- [LISTED RECORDS]
= = = = = = =
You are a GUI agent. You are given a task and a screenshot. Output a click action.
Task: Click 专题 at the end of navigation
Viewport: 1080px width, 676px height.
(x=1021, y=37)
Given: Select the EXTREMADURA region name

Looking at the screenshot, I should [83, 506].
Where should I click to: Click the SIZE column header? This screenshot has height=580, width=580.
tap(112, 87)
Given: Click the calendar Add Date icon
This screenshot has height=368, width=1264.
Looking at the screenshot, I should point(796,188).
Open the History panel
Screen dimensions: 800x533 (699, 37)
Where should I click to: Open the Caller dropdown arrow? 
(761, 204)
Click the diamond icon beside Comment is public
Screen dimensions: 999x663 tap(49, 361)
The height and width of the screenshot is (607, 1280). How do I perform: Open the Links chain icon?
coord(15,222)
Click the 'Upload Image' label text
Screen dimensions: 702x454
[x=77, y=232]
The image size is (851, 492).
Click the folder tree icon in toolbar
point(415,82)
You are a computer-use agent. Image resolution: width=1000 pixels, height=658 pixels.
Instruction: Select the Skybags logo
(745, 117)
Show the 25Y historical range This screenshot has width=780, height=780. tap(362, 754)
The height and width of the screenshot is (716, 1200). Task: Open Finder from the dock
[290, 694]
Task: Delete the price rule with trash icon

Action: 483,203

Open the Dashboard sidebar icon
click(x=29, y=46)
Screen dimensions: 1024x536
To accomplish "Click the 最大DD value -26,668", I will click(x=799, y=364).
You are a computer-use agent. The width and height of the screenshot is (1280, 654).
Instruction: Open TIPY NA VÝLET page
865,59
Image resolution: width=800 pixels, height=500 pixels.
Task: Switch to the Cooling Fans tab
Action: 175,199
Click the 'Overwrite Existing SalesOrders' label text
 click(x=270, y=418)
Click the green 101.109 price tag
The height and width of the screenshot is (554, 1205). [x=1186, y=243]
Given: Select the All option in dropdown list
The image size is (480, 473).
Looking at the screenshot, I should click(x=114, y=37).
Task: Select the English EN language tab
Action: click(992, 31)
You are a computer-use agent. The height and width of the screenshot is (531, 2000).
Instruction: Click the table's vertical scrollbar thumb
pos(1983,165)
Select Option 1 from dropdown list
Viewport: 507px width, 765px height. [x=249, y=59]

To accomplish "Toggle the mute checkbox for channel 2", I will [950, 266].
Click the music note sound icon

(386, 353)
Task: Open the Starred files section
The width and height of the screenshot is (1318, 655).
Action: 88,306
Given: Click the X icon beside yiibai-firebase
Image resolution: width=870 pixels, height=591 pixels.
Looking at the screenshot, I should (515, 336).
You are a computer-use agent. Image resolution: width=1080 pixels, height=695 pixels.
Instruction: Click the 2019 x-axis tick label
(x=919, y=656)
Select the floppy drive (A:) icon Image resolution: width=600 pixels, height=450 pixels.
= = = = = = =
Each record above should be transcribed exactly.

You are a GUI agent. You are given a task and a screenshot. Output a click action.
Task: Click 专题 at the end of navigation
Viewport: 1080px width, 676px height.
(x=1021, y=37)
Given: Select the EXTREMADURA region name

Looking at the screenshot, I should [83, 506].
Where should I click to: Click the SIZE column header? This screenshot has height=580, width=580.
tap(112, 87)
Given: Click the calendar Add Date icon
This screenshot has height=368, width=1264.
Looking at the screenshot, I should point(796,188).
Open the History panel
Screen dimensions: 800x533 (699, 37)
Where should I click to: Open the Caller dropdown arrow? 
(761, 204)
Click the diamond icon beside Comment is public
Screen dimensions: 999x663 tap(49, 361)
The height and width of the screenshot is (607, 1280). How do I perform: Open the Links chain icon?
coord(15,222)
Click the 'Upload Image' label text
Screen dimensions: 702x454
[x=77, y=232]
The image size is (851, 492).
Click the folder tree icon in toolbar
point(415,82)
You are a computer-use agent. Image resolution: width=1000 pixels, height=658 pixels.
Instruction: Select the Skybags logo
(745, 117)
Show the 25Y historical range This screenshot has width=780, height=780. tap(362, 754)
The height and width of the screenshot is (716, 1200). Task: Open Finder from the dock
[290, 694]
Task: Delete the price rule with trash icon

Action: 483,203

Open the Dashboard sidebar icon
click(x=29, y=46)
Screen dimensions: 1024x536
To accomplish "Click the 最大DD value -26,668", I will click(x=799, y=364).
You are a computer-use agent. The width and height of the screenshot is (1280, 654).
Instruction: Open TIPY NA VÝLET page
865,59
Image resolution: width=800 pixels, height=500 pixels.
Task: Switch to the Cooling Fans tab
Action: 175,199
Click the 'Overwrite Existing SalesOrders' label text
 click(x=270, y=418)
Click the green 101.109 price tag
The height and width of the screenshot is (554, 1205). [x=1186, y=243]
Given: Select the All option in dropdown list
The image size is (480, 473).
Looking at the screenshot, I should click(x=114, y=37).
Task: Select the English EN language tab
Action: click(992, 31)
You are a computer-use agent. The height and width of the screenshot is (531, 2000).
Instruction: Click the table's vertical scrollbar thumb
pos(1983,165)
Select Option 1 from dropdown list
Viewport: 507px width, 765px height. [x=249, y=59]

To accomplish "Toggle the mute checkbox for channel 2", I will [950, 266].
Click the music note sound icon

(386, 353)
Task: Open the Starred files section
The width and height of the screenshot is (1318, 655).
Action: 88,306
Given: Click the X icon beside yiibai-firebase
Image resolution: width=870 pixels, height=591 pixels.
Looking at the screenshot, I should (515, 336).
You are a computer-use agent. Image resolution: width=1080 pixels, height=695 pixels.
Instruction: Click the 2019 x-axis tick label
(x=919, y=656)
Select the floppy drive (A:) icon Image resolution: width=600 pixels, height=450 pixels.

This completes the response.